**Text segment**:

+-------+

The chaotic state of the studios not only opened up room for the film-school generation — unabashed movie enthusiasts such as Martin Scorsese who were equally in love with and influenced by the cinemas of classic Hollywood and Europe — but also expanded the freedoms of the remaining older directors (Robert Aldrich, John Huston, Don Siegel, Billy Wilder) and an underappreciated middle group of filmmakers who began in theater (Bob Fosse), comedy (Woody Allen, Elaine May, Mike Nichols), television (Robert Altman, Mel Brooks, William Friedkin, Sidney Lumet, Peckinpah, Arthur Penn), magazines (Robert Benton), and even criticism (Peter Bogdanovich).

Eventually, of course, this creative window closed — shut by the directors’ own excesses (the unfairly maligned Heaven’s Gate, to cite the usual example) and the popular successes of Francis Ford Coppola, George Lucas, and Steven Spielberg, who in The Godfather, Star Wars and Jaws provided executives with a trio of big-box-office models that enabled the eventual reassertion of the studios’ power.

+-------+

(Stored dataset rows)
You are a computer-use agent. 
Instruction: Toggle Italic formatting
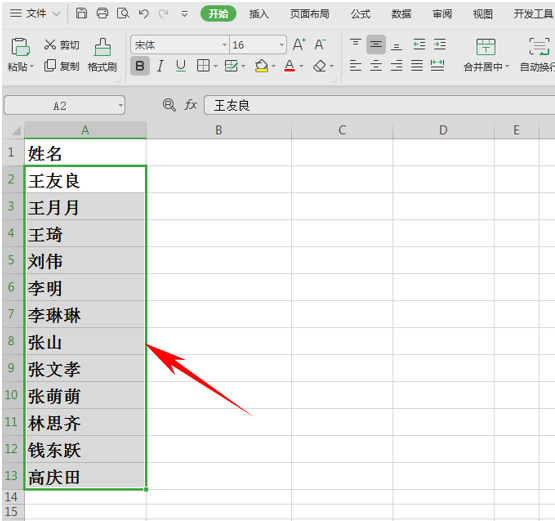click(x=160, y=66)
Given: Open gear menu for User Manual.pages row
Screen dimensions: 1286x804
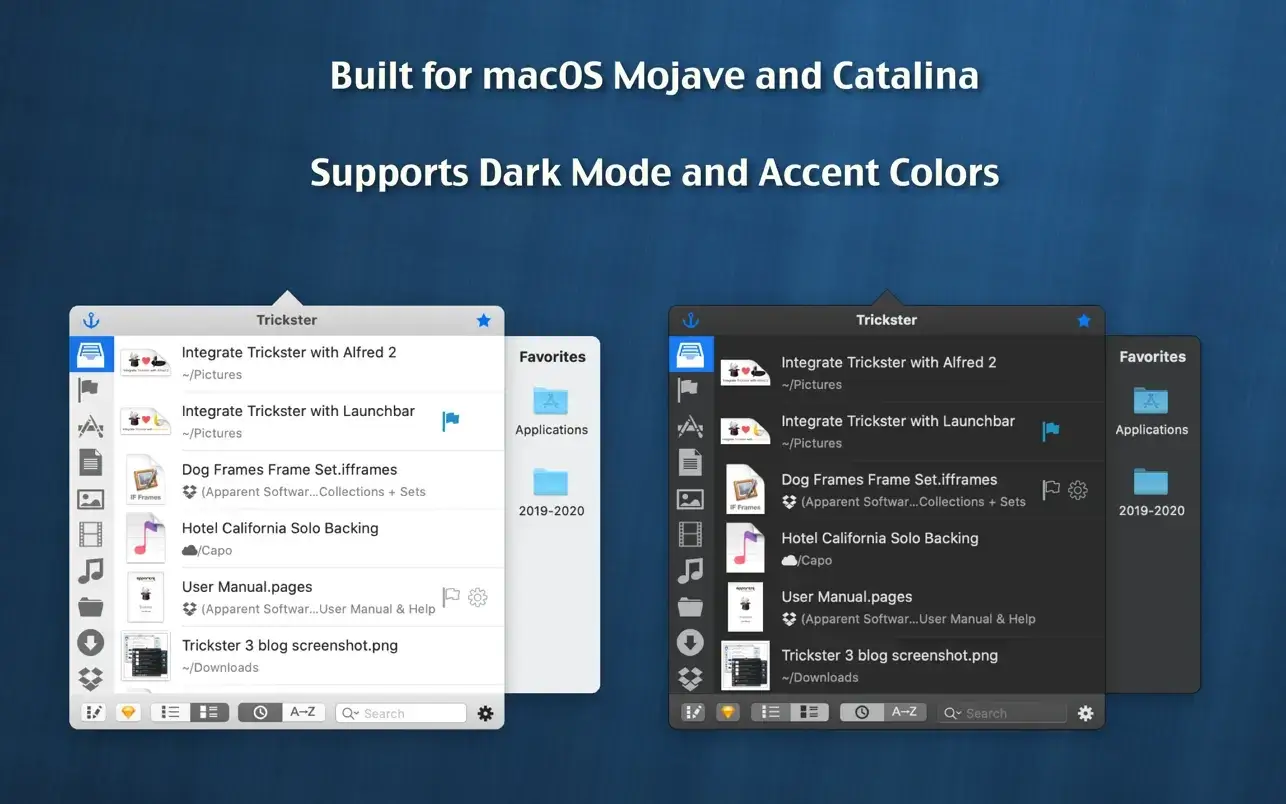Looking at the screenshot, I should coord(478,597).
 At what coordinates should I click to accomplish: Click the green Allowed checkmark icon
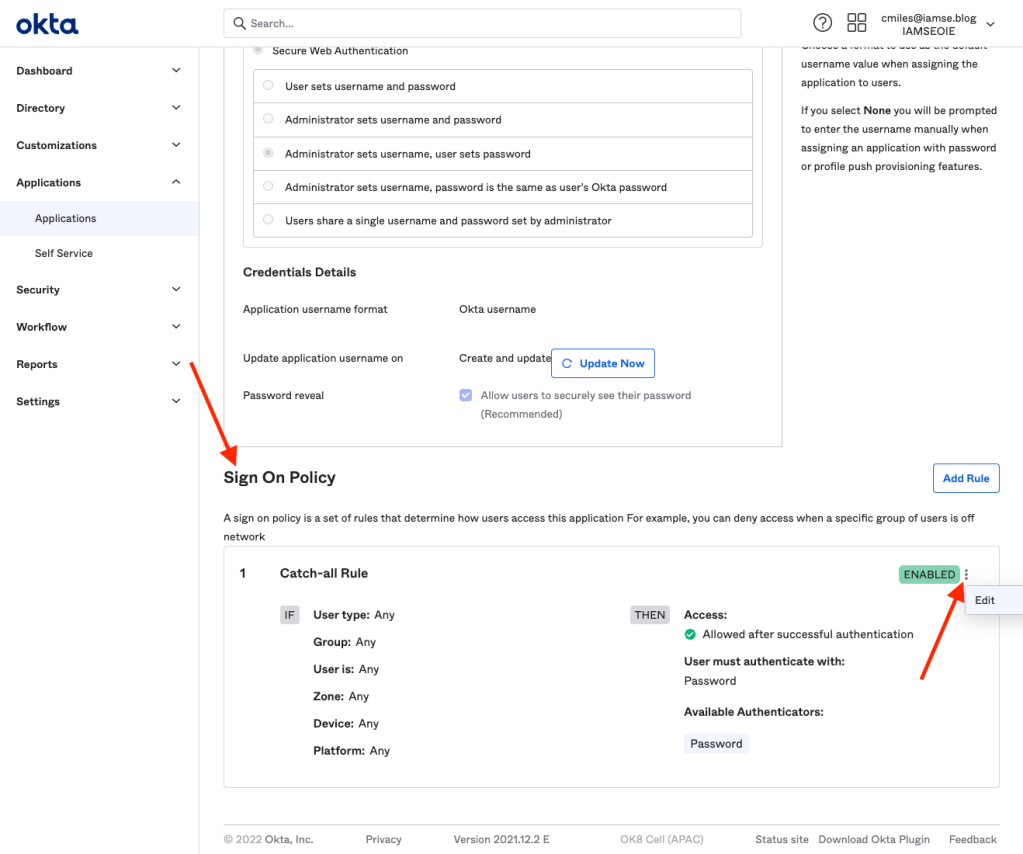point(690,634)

+-------+

Output the passage of the text on the 1970s Hollywood directors that opens with the words containing "The chaotic state" and closes with "criticism (Peter Bogdanovich).", copied exactly.

The chaotic state of the studios not only opened up room for the film-school generation — unabashed movie enthusiasts such as Martin Scorsese who were equally in love with and influenced by the cinemas of classic Hollywood and Europe — but also expanded the freedoms of the remaining older directors (Robert Aldrich, John Huston, Don Siegel, Billy Wilder) and an underappreciated middle group of filmmakers who began in theater (Bob Fosse), comedy (Woody Allen, Elaine May, Mike Nichols), television (Robert Altman, Mel Brooks, William Friedkin, Sidney Lumet, Peckinpah, Arthur Penn), magazines (Robert Benton), and even criticism (Peter Bogdanovich).